Даладье еще много витийствовал о единстве сердец и умов, которое обеспечивает мир, моральном преображении Франции и т.п. В целом все это было не зря. В парламенте Франции договор прошёл 535 голосами «за» при 75 «против», из которых 73 дали коммунисты и по 1 голосу — социалист и правый.
Мюнхенское соглашение вызвало восторг у президента США. Он заявил, что со временем благодарная Англия воздвигнет Чемберлену памятник и направил ему краткую телеграмму: «Good man!» «Какие еще два слова, — вспоминал чуть позже ближайший сотрудник премьера, — могли лучше показать его полное одобрение усилий Чемберлена». Американское общество в целом разделяло эту восторженную позицию. В это время оно испытывало «чувство всеобщего облегчения». «Похмелье здесь, — сообщал 30 сентября в Москву советский поверенный в делах в Вашингтоне, — по-видимому, наступит скоро, особенно в связи с германской активностью в Южной Америке (имеется ввиду рост экономического проникновения Германии в страны Латинской Америки — А.О.). Во всех передовых кругах возмущение огромное и будет расти». Уже 11 октября 1938 года Рузвельт увеличил ассигнования на оборону страны на 300 млн. долларов. Впрочем, все это пока не имело значения. Позицию СССР также никто не принимал в расчет.
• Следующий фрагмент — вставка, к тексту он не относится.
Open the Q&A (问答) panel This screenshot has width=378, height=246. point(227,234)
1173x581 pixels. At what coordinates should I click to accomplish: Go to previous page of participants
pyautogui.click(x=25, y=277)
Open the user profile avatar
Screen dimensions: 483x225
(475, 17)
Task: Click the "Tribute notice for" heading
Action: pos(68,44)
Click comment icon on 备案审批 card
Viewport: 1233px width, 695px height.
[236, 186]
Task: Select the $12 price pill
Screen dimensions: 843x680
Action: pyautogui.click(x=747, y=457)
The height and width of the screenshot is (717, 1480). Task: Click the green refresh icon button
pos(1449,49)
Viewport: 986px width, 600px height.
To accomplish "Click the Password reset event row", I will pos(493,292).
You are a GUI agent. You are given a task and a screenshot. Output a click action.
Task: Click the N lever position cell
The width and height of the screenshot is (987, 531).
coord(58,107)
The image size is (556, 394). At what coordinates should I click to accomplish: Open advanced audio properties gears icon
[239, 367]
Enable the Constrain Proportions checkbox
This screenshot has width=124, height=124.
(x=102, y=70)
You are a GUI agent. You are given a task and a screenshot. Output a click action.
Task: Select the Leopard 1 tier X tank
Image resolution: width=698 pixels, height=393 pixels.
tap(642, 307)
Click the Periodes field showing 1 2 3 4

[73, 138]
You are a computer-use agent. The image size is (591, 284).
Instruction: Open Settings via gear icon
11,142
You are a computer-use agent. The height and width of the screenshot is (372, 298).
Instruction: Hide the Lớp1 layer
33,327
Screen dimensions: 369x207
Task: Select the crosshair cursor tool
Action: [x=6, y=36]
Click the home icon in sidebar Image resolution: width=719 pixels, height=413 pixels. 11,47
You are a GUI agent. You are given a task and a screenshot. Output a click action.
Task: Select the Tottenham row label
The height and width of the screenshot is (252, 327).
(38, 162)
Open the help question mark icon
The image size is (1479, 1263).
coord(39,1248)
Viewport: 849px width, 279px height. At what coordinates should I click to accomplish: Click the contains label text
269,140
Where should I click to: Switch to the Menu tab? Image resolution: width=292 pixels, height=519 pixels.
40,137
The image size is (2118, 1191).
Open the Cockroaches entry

Ни в Северной Америке, ни в Европе.
«Это пренебрежение, — вспоминал Лиддл Харт, — год спустя имело фатальные последствия».
После войны Бенеш был уже более самокритичен и, представляется, более искренен: «Лучше всего в таких обстоятельствах сжать зубы, принести жертвы и ждать». Сжал зубы он сам, жертвами стали другие, а ждать Бенеш предпочел в эмиграции. 1 октября 1938 года Геринг потребовал его отставки. 5 октября президент заявил о своем уходе и отправился в свой дом в Южной Чехии. 22 октября Бенеш счел за благо отправиться в Великобританию. В Прагу он вернулся уже после освобождения Чехословакии Красной армией в 1945 году. Что касается Сыровы, то генерал забыл про свои обещания сражаться в любом случае и отдал приказ войскам не сопротивляться входящим в Чехословакию подразделениям германской, польской и венгерской армий. К этому времени Прага призвала 75% обученного резерва, в армии числилось 1,5 млн чел. Впрочем, это уже не имело значения — о вооруженной борьбе в руководстве страны никто не думал. Армию пришлось демобилизовать, и сделать это, несмотря на повышенную нервозность масс, удалось без инцидентов.
Для вторжения в Германии была подготовлена недавно созданная 7-я воздушная дивизия, она не была ещё полностью подготовлена к действиям, но шла впереди и это была первая массовая высадка немецких парашютистов, которые не встретили никакого сопротивления. Немецкая армия входила в Судеты под аплодисменты местного населения. Судетяки рыдали от счастья, забрасывая технику освободителей цветами. Это была «цветочная война» - Blümen Kriege – так назвал все происходящее Геббельс. В Судетах было создано Гауляйтерство Судетенланд с центром в городе Рейхенберг. 9 октября руководители коммунистических партий выступили с осуждением мюнхенской сделки, справедливо назвав её продолжением «позорной политики», которую французское и английское правительства уже проявили в Абиссинии, Испании, Австрии, Рейнланде. Их призывы к единству прозвучали гласом вопиющего в пустыне.